Pixel coordinate grounding data

● ● ● ●

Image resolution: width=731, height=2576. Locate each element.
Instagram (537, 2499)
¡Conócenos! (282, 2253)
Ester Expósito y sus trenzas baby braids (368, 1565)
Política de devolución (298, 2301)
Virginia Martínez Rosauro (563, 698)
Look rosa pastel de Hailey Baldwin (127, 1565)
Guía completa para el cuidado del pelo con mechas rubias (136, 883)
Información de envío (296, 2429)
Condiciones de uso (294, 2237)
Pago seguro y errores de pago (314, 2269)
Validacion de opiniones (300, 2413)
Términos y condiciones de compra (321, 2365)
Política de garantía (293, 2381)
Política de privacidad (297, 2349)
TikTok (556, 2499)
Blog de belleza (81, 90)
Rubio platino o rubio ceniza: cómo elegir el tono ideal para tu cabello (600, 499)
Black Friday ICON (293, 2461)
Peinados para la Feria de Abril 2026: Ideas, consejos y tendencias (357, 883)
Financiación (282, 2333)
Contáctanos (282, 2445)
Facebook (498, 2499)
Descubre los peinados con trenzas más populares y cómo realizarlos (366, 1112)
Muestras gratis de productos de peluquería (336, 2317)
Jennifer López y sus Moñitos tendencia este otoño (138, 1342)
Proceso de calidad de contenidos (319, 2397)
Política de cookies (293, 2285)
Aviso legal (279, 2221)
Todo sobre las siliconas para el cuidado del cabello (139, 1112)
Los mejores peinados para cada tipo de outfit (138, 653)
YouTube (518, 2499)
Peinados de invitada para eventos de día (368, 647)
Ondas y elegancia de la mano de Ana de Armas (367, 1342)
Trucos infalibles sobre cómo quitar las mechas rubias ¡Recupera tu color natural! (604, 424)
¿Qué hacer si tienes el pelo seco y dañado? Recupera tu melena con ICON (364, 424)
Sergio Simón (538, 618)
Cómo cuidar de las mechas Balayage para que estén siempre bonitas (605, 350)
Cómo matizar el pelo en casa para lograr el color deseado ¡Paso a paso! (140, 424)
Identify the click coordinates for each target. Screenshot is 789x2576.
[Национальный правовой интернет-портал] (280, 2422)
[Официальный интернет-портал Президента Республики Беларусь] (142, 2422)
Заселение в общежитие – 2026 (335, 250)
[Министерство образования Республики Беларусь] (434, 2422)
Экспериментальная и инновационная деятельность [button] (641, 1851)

● ● ● ●

Your answer should be the records above, set down exactly.

Image resolution: width=731, height=2576. Locate each element.
Instagram (537, 2499)
¡Conócenos! (282, 2253)
Ester Expósito y sus trenzas baby braids (368, 1565)
Política de devolución (298, 2301)
Virginia Martínez Rosauro (563, 698)
Look rosa pastel de Hailey Baldwin (127, 1565)
Guía completa para el cuidado del pelo con mechas rubias (136, 883)
Información de envío (296, 2429)
Condiciones de uso (294, 2237)
Pago seguro y errores de pago (314, 2269)
Validacion de opiniones (300, 2413)
Términos y condiciones de compra (321, 2365)
Política de garantía (293, 2381)
Política de privacidad (297, 2349)
TikTok (556, 2499)
Blog de belleza (81, 90)
Rubio platino o rubio ceniza: cómo elegir el tono ideal para tu cabello (600, 499)
Black Friday ICON (293, 2461)
Peinados para la Feria de Abril 2026: Ideas, consejos y tendencias (357, 883)
Financiación (282, 2333)
Contáctanos (282, 2445)
Facebook (498, 2499)
Descubre los peinados con trenzas más populares y cómo realizarlos (366, 1112)
Muestras gratis de productos de peluquería (336, 2317)
Jennifer López y sus Moñitos tendencia este otoño (138, 1342)
Proceso de calidad de contenidos (319, 2397)
Política de cookies (293, 2285)
Aviso legal (279, 2221)
Todo sobre las siliconas para el cuidado del cabello (139, 1112)
Los mejores peinados para cada tipo de outfit (138, 653)
YouTube (518, 2499)
Peinados de invitada para eventos de día (368, 647)
Ondas y elegancia de la mano de Ana de Armas (367, 1342)
Trucos infalibles sobre cómo quitar las mechas rubias ¡Recupera tu color natural! (604, 424)
¿Qué hacer si tienes el pelo seco y dañado? Recupera tu melena con ICON (364, 424)
Sergio Simón (538, 618)
Cómo cuidar de las mechas Balayage para que estén siempre bonitas (605, 350)
Cómo matizar el pelo en casa para lograr el color deseado ¡Paso a paso! (140, 424)
Identify the click coordinates for each target. Screenshot is 789x2576.
[Национальный правовой интернет-портал] (280, 2422)
[Официальный интернет-портал Президента Республики Беларусь] (142, 2422)
Заселение в общежитие – 2026 (335, 250)
[Министерство образования Республики Беларусь] (434, 2422)
Экспериментальная и инновационная деятельность [button] (641, 1851)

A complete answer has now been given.